Rotational grazing makes for healthier animals, as they’re less likely to pick up parasites from their own poop. The practice can even make food taste better: Kroiz says their animals’ varied diet gives the goat cheese more interesting and complex flavors.

The solar-powered GPS collars cost between $200 and $300 per animal. Jacob Fenston / DCist

The GPS collars create a virtual fence, communicating with satellites orbiting the earth, and keeping the goats inside a boundary that Molly and Sam set using a smartphone app.

If a goat approaches the virtual fence, it gets an audible warning from its collar. If the goat doesn’t back up, it gets a shock. The Kroizes say it’s actually much more effective than a physical electric fence, which goats can learn to sneak through. They can track each goat’s location in real time, and look at visualizations showing where the goats spend their time over the longer term. They get notifications from the app any time a goat gets zapped or gets outside the boundary.

The biggest benefit is the ease with which they can rotate the goats to a new section of the farm.

Rotational grazing is good for the environment because it helps keep nutrients on the land. In a more traditional dairy operation animals would be crowded together – all pooping in the same spot.

Goat poop can be a beneficial fertilizer, or a scourge on the environment, depending on how the animals are managed. Jacob Fenston / DCist

Matt Kowalski, Virginia watershed restoration scientist with the Chesapeake Bay Foundation, explains:

“If you had a two acre paddock right around the barn, right around where you were milking, you’d get way too many nutrients there.”

In an operation like that, where the manure is all concentrated in one place, any rain will quickly carry the excess nutrients off the land, into the water. This deprives the soil of elements that plants need to grow and it fills up creeks, rivers, and the Chesapeake Bay with too much nitrogen and phosphorus – feeding algae. The algae then uses up oxygen in the water, creating dead zones.

This entire process of environmental degradation starts with too much poop in the wrong place.

Rotational grazing encourages healthy plants with deep roots. Jacob Fenston / DCist

But on the Kroiz’s farm, with the goats being rotated over 90 acres, the animals are like roving fertilizer machines – helping cycle nutrients from forage plants back into the soil.

“Once that forage has passed through the the digestive system of a warm blooded animal, when they poop it out, the bacteria and the microbes then add to the the under world ecology,” says Kowalski. “There’s magic that happens.”
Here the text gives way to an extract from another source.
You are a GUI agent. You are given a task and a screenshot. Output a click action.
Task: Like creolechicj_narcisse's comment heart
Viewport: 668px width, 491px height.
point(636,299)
Virtual fences have numerous possible uses and benefits in the Chesapeake Bay watershed Kowalski says — that’s why the Chesapeake Bay Foundation is promoting the technology. The technology could be used to quickly and easily fence livestock out of waterways, or to let animals on fields that would otherwise be used for hay production. Growing hay typically robs the soil of nutrients, which are then replenished with commercial fertilizer, which in turn runs off into waterways, causing nutrient pollution.

Maaaah. Jacob Fenston / DCist

The Kroizes have been practicing rotational grazing for about a decade, but until recently they were using actual physical fences to rotate the goats. The collars aren’t cheap — but then, neither is building physical fence. The collars cost $200-$300 dollars per animal, Molly Kroiz says, while a traditional fence can cost $3,000 to $4,000 per acre. The batteries on the GPS units do need to be topped up in charger about once a month. Still, using the virtual fence saves hours of labor a day, she says.

“Sam can update the fence line while drinking his coffee in the morning. It’s pretty great, and that frees up him to do a lot of other things that need doing around here,” she says.